Tout d'abord, les « seniors » sont de plus en plus nombreux à avoir recours aux crédits à la consommation. En effet, il semblerait que 21,1% des ménages de plus de 65 ans auraient déjà contracté un prêt à la consommation, dont l'objectif serait d'assurer leurs besoins courants.
Selon les dernières statistiques parues, les intentions de crédit sont également en augmentation par rapport à la même période en 2006. 5,8% des personnes interrogées déclarent envisager sérieusement de contracter un crédit immobilier dans les six prochains mois et 5,1% un crédit à la consommation, ce qui représente une croissance de 0,9 et 0,6 point dans le volume d'intentions. Cette tendance révèle ainsi que le comportement des jeunes ménages face au crédit se calque de plus en plus au reste de la population. Au total en 2007, 52% des foyers ont eu recours au crédit (14 millions de personnes environ).
Selon Michel Mouillard, professeur d’économie à Paris et auteur du rapport, il semble que l’offre de crédit soit devenue une véritable «industrie de masse à production contrôlée ». Il démontre en effet que la remontée des taux d'intérêt opérée ces deux dernières années par la BCE n'a pas eu de conséquences néfastes sur l'offre de crédit en France. L'explication résiderait dans la modification des mécanismes d'accession à la propriété ainsi que des dispositifs fiscaux, tels que celui de la donation entre vifs.
L'endettement des ménages français reste donc contrôlé si l'on compare nos chiffres à ceux de certains de nos voisins européens comme l'Allemagne ou la Grande Bretagne ou de nos voisins outre Atlantique. Le recours aux crédit à taux variable est très restreint et ne dépasse pas les 1% de l'offre globale.

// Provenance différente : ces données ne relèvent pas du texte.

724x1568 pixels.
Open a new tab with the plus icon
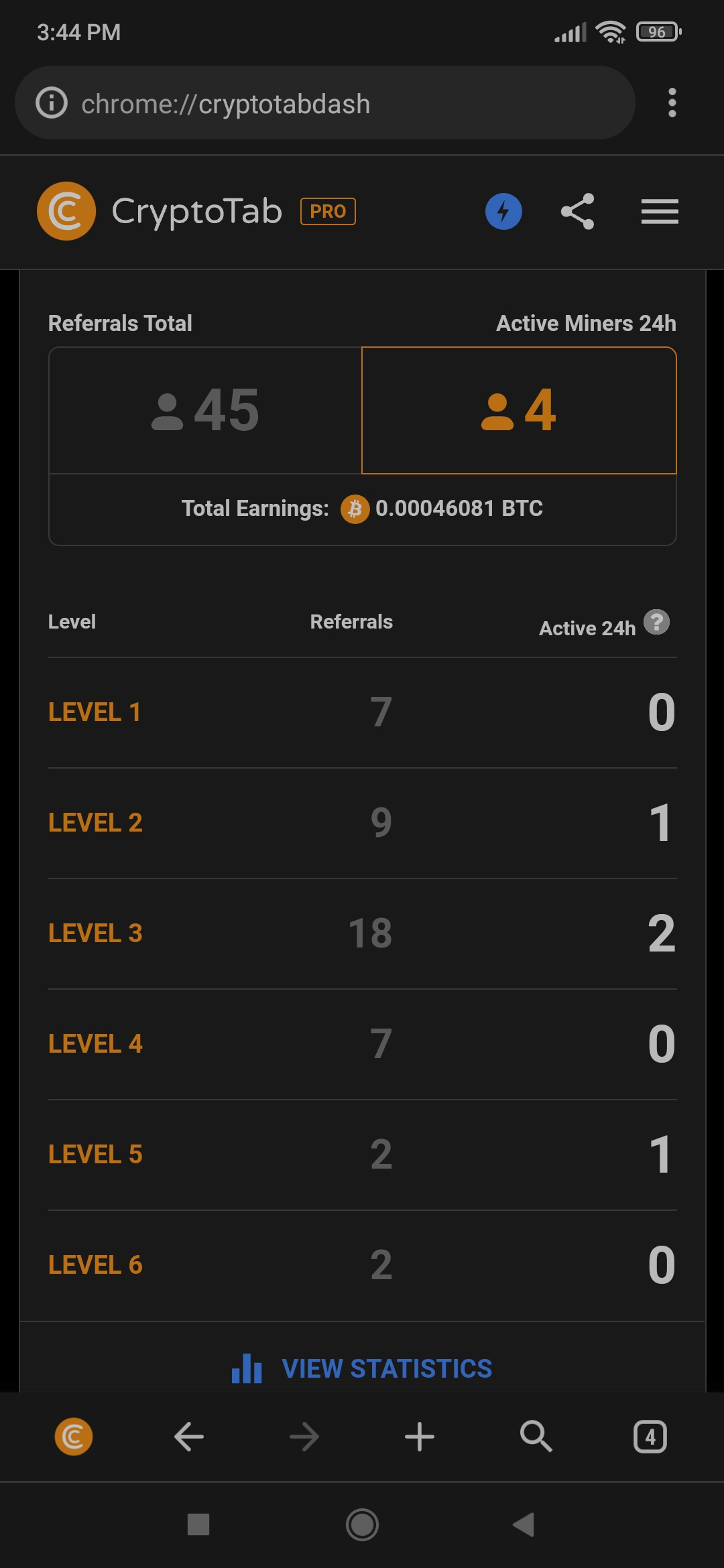[x=420, y=1437]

Enfin, Michel Mouillard atteste dans son rapport d'une « sur-réaction des ménages à la dégradation de leur environnement économique général » dans la mesure où 40% d’entre eux pensent que l'environnement économique s'est détérioré en 2007. Ils basent leurs propos principalement sur le fait que le poids de leurs charges de remboursement rapporté à leurs revenus ont augmenté en 2007.
La tendance reste au ralentissement voire à la stabilisation de la durée des crédits qui s'élève désormais à 19 ans et 9 mois, bien loin des 40 voire 50 ans de contrats de crédit proposés notamment en Espagne ou au Portugal. il s'agit là d'une donnée qui se veut rassurante.